As i mentioned, i'm still giving Hickman the benefit of a doubt about how he is pushing this narrative to it's peak, since we barely reached the halfway point of this whole story yet (as far as i can see it) and what the "moral of the story" will be at the end is not fully apparent yet.
If everything reverts to a certain status quo, if all "toys are placed in the box again" as he said, he might aswell do so while getting rid of the "mutants aren't humans" narrative on the heros side and have them see themselves as part of the whole again, regardless of the ignorance and ideology on either side.
Though that doesn't change the fact that i'm overall not enjoying the narrative as it is so far and feeling like he is often twisting characters to fit his story without making it feel like a natural progression or behaviour for them. His strength seems to be much more in writing or at least plotting the story and world he is creating, than in handling the prexisting characters.
As much as I want to see them ditch the ugly 'us vs. them' narrative and all the nonsense with mutants replacing humans, if the end lesson is that mutants are the same as humans, then its kind of a 'Well duh, no shit' ending. Like, its a lesson that's been done before, and quite a lot. It used to be the standard! It was the good guys pointing this fact out to the bad guys, so its kind of bizarre that they would just forget it.
I call that moment from Morrison an (almost) original sin for the X line, for 2 major reasons. First, it made the X men far harder to root for and had many of them acting creepy and like their original bad guys did. There have been so many times where they just cheerfully comment on mankind going extinct like its a change in the weather. Nobody was really concerned with the imminent death of an entire race, and the stories became all about just holding out until nature runs its course. For example, there's an in-story interview with Beast, Hank Pym and Doctor Octopus where Beast is super casual about mankind going extinct, and when Pym pushes back on him treating it like its inevitable, Beast immediately gets hostile. Its creepy!
The second reason is purely a writing one. Its just a straight up bad plot basis for an American comic book in the Marvel universe. Mutants will never replace humans that way because it would upend the entire Marvel universe and restructure their entire comic book line. Its never going to happen. And by having this extinction event supposedly happening in just a couple decades, and potentially within the lifetimes of the cast, it forces all plots into being about being about this major change and why it isn't happening.
I've been a huge X-Men fan for a long time and while I was really excited for Hickman's run after House of X and Powers of X, I quickly lost interest once the era got going.
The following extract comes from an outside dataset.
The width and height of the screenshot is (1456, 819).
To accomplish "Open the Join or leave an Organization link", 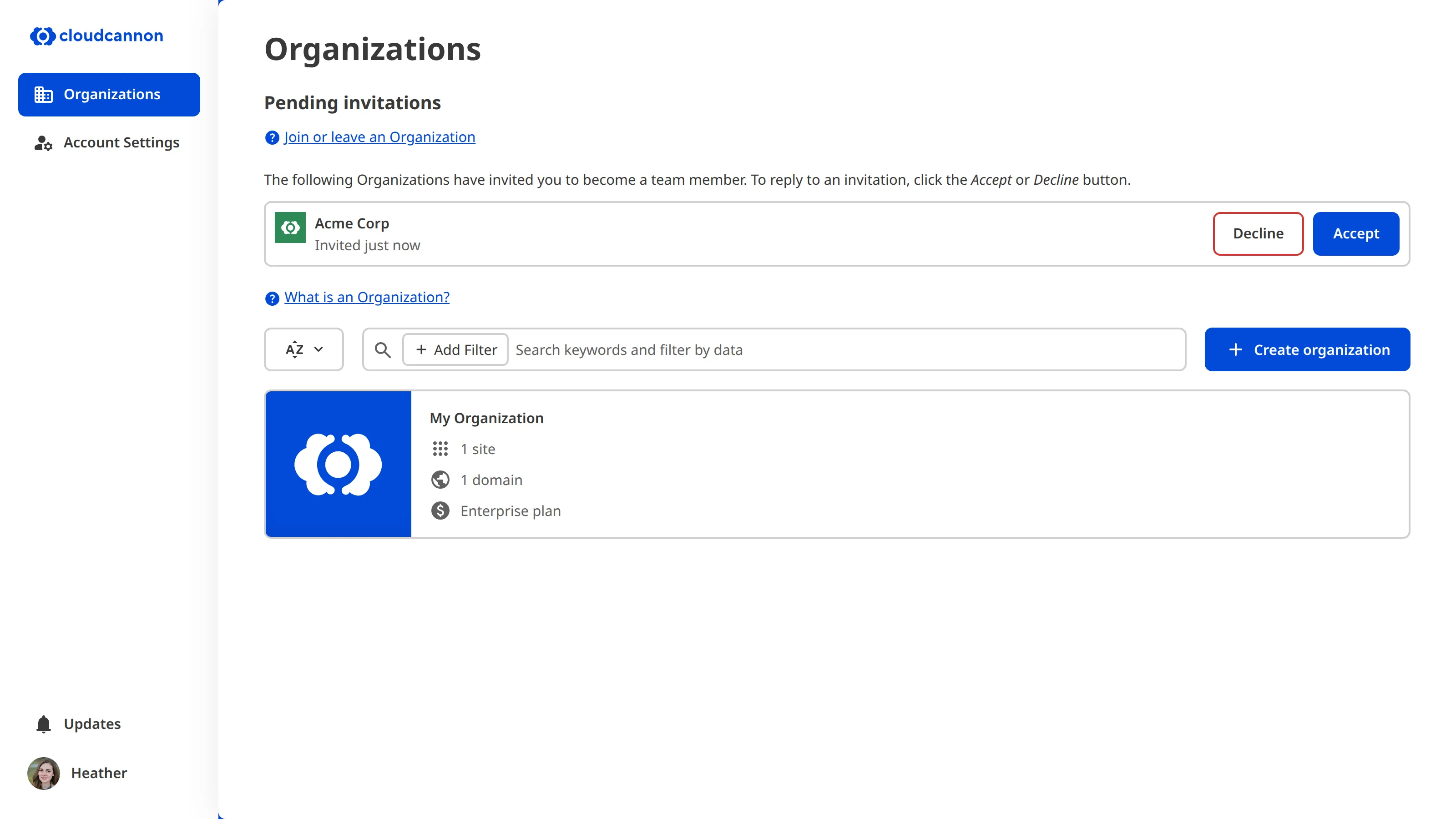I will pyautogui.click(x=379, y=137).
Don't get me wrong, I love the fact that the franchise is being taken in a fresh direction and there are some great concepts that have been introduced. I really like the twist that Moira is a mutant, I've always enjoyed a focus on mutant culture, and the Power of Five is a clever and creative combination of powers.
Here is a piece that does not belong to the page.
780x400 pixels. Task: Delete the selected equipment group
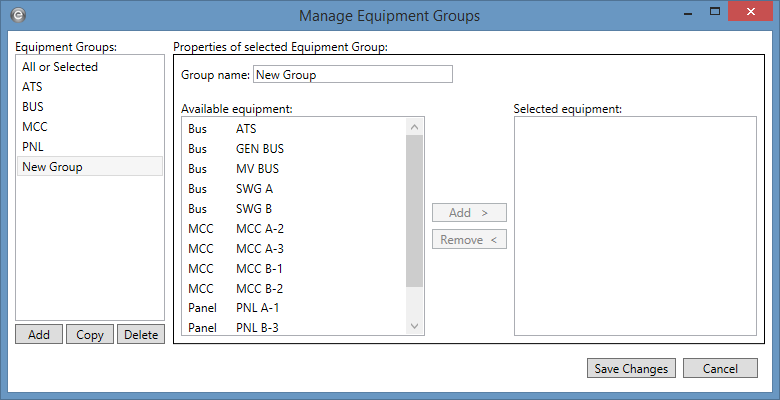click(x=141, y=335)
However, none of this really lands for me because these simply aren't the characters I know and love. I don't feel like I'm reading about marginalised heroes fighting for a dream of peaceful coexistence; I feel like I'm reading about a creepy cult where the writers are more interested in progressing a plot than they are about staying faithful to the core concept or characters of the X-Men. And even that plot seems to be meandering further away from what it started out as.
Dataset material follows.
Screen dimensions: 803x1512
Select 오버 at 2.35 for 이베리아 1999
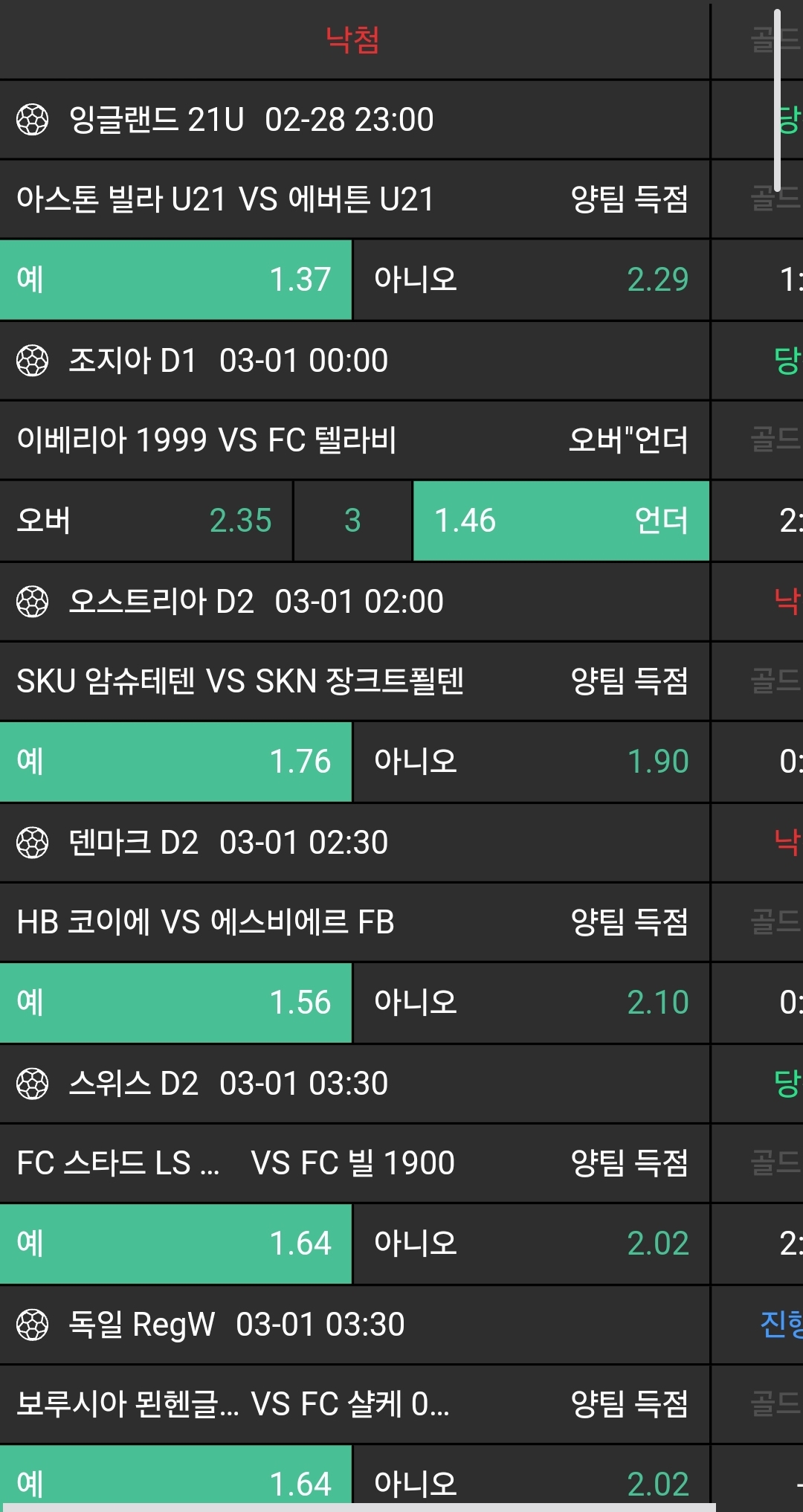pyautogui.click(x=146, y=521)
I've tried almost all of the titles and just found it really hard to root for - or even recognise - any of the protagonists.
I appreciate the fact that Hickman likes long-form storytelling and that there might be some ultimate payoff that reveals why no-one has been acting like themselves - but in my opinion we're already in too deep without any clue that that's the case. It might make it all a better read in hindsight, but for me it has come at the cost of enjoying it at the time.
Overall, it feels to me like Hickman had a story idea he wanted to use and the X-Men are simply a square peg being rammed into that round plot hole. I keep up with the story online but if I want an X-Men fix I won't be looking to his run.
With the exception of the Morrison run, I find the X-Men franchise after Claremont's first departure an impenetrable unwieldy mess that doesn't seem interesting enough to try and untangle. Just repetitive miserable soap opera with an ungodly amount of characters, and too many authorial voices. So HoX/PoX was a great jumping on point and a breath of fresh air, and making me care about mainstream X-men again is a herculean feat so I'm onboard until the end.
I think some momentum has been lost and I don't read the single issues as they come out that often. But that's decompression for modern comics for you. I lose interest in following EVERY monthly comic and usually have renewed interest when the trade comes out and I can read it all in one sitting. Month long breaks between chapters kills the interest for anything.